Pitfall 4: treating the forecast as a one-person spreadsheet. The owner, finance manager, and key sales lead should all see the forecast and contribute. Sales knows which deals are slipping. Finance knows the obligations. Owner makes the calls. Keep one shared, version-controlled document, not multiple personal spreadsheets.

How Nonari builds the 13-week forecast.

Open AR feeds in automatically with stated terms. The collection curve is calculated from the trailing 12 months of payment data per term bucket. Customer-level overrides can be set on the customer master. Expected new sales pull from the pipeline if integrated, or from a sales forecast input. Scheduled AP, payroll, and tax obligations come from the bills, payroll module, and tax calendar.

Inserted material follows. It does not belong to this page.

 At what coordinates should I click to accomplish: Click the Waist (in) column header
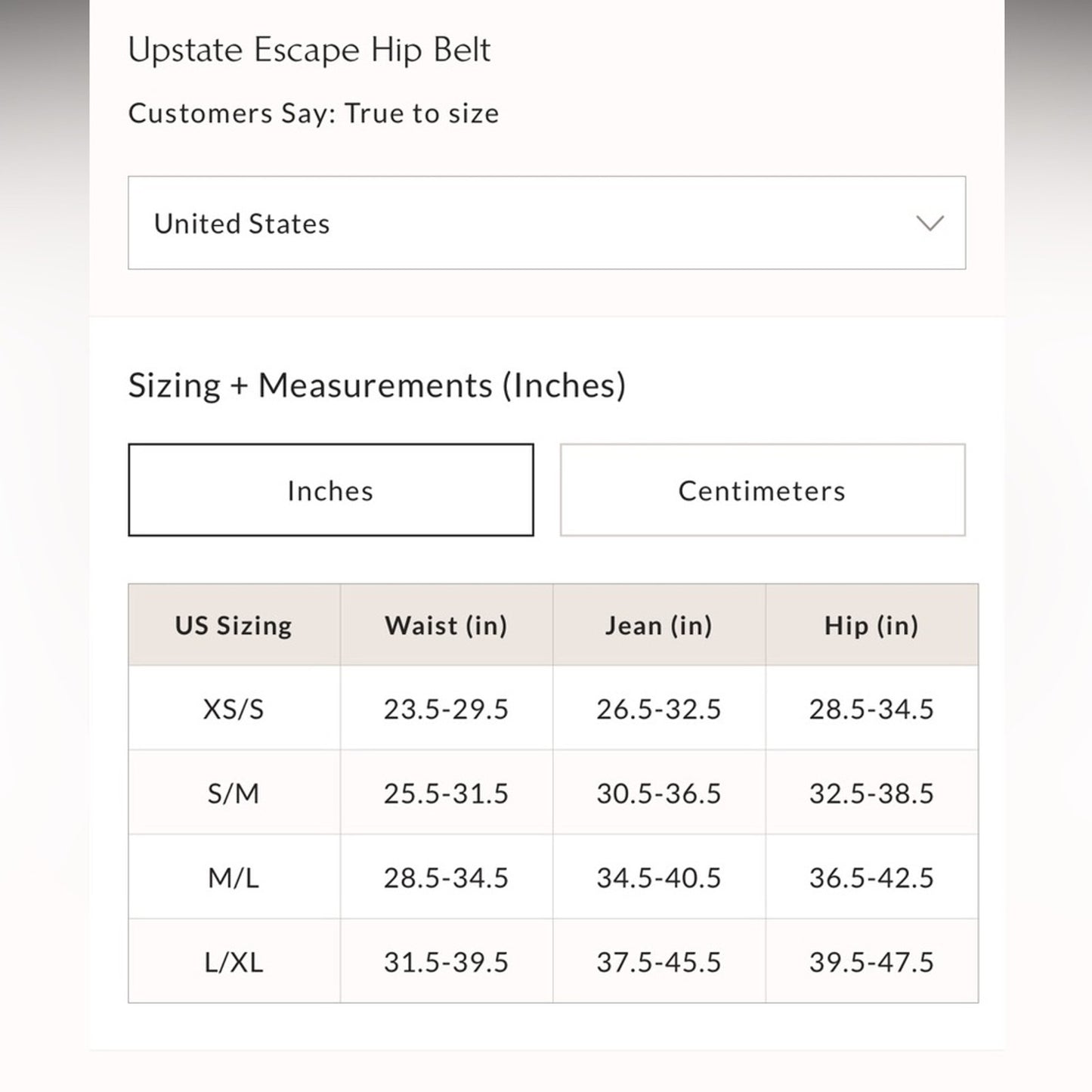446,625
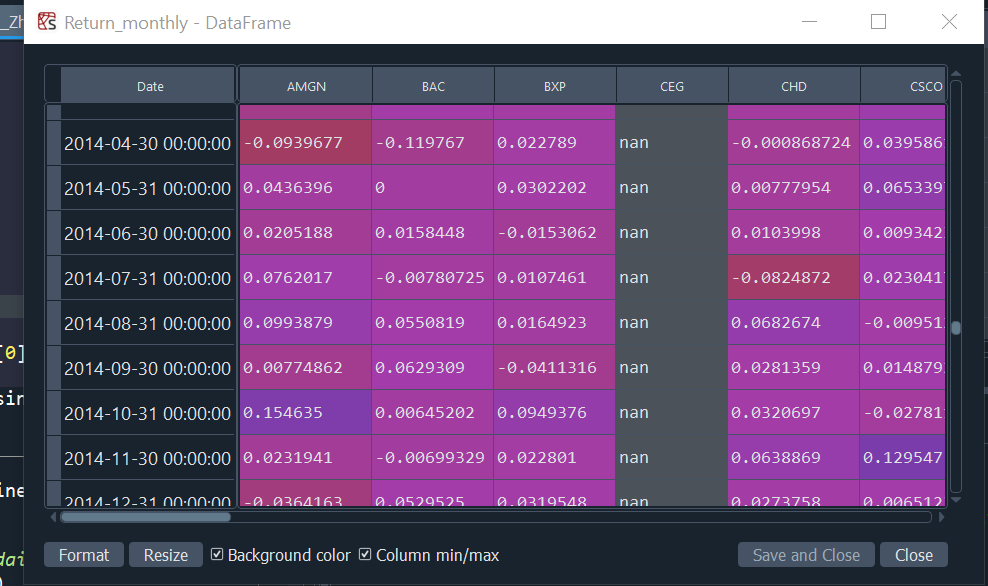Toggle the Column min/max checkbox

(x=365, y=554)
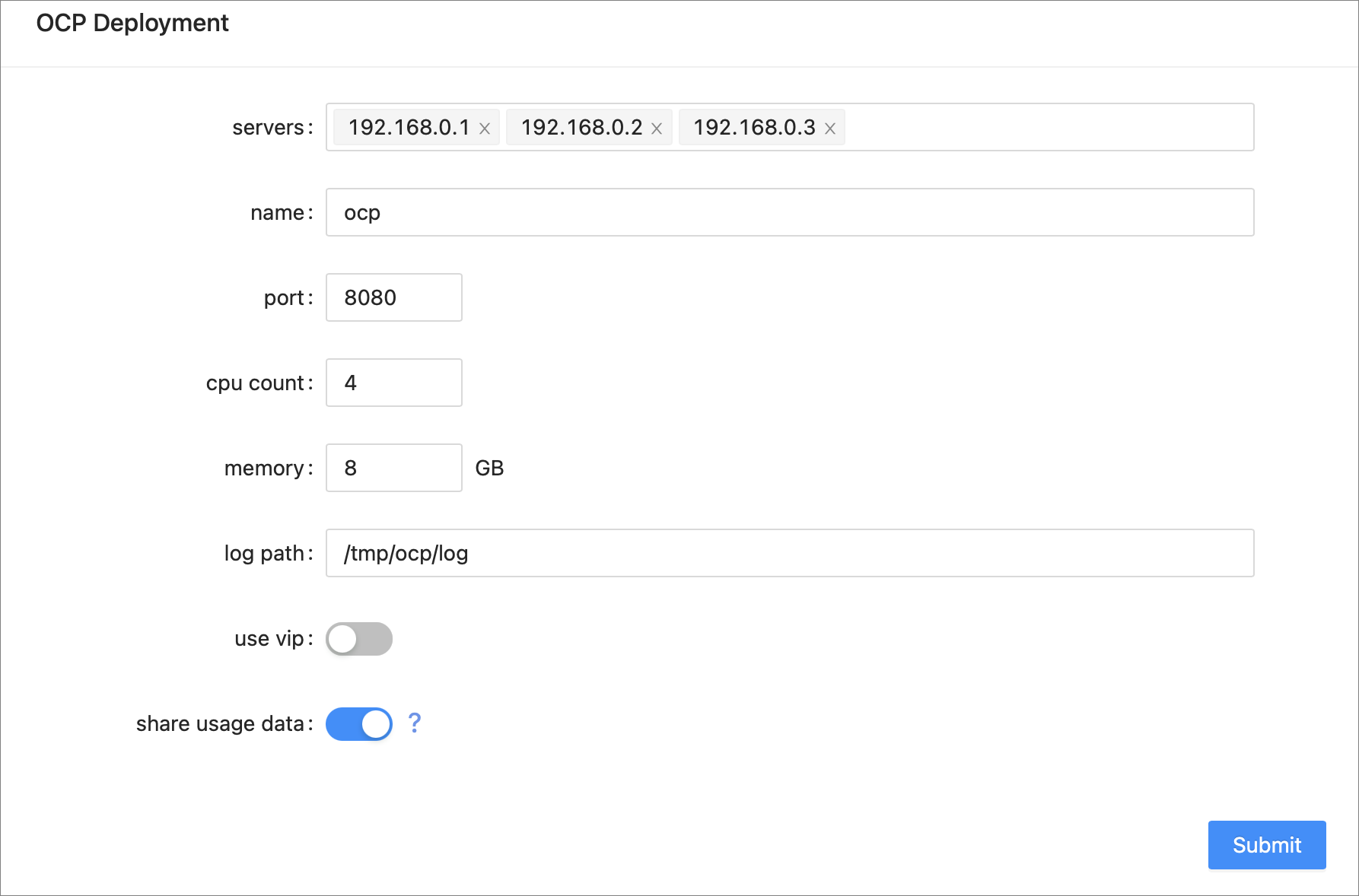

The forecast refreshes daily as new invoices, payments, and bills land. Three scenarios (base, downside, upside) generate automatically. Alarms fire when downside-case cash dips below threshold. Owner gets the weekly summary on Monday morning. The forecast is decision-ready, not a quarterly exercise.

Frequently asked

Common questions.

How much historical data do I need to build a collection curve?

Twelve months minimum for a stable curve. Six months works in a pinch but is more volatile. If your business is highly seasonal, build separate curves per season. Refresh quarterly with the latest 12 months sliding window.

How accurate should the 13-week forecast be?

Week 1: within 5 percent of actual. Week 4: within 10-15 percent. Week 13: within 20 percent. If your actuals consistently fall outside these bands, your collection curve is wrong or you have customer-level surprises. Investigate the variance, do not just live with it.

What if I have no historical data because we just started using accounting software?

Start with industry-typical collection patterns (your accountant or industry association can supply benchmarks) and refine as actuals accumulate. The forecast will be rough for the first 90 days and accurate by month 6. Better than no forecast.

Should the forecast include income tax payments?

Yes, in the week they are due. Most jurisdictions require quarterly corporate tax instalments (US 1120-W estimated payments, UK quarterly instalments for large companies, CRA quarterly instalments, ATO quarterly PAYG). Final return tax is annual. Both are real cash outflows and ignoring them creates surprises in Q3 and Q4 every year.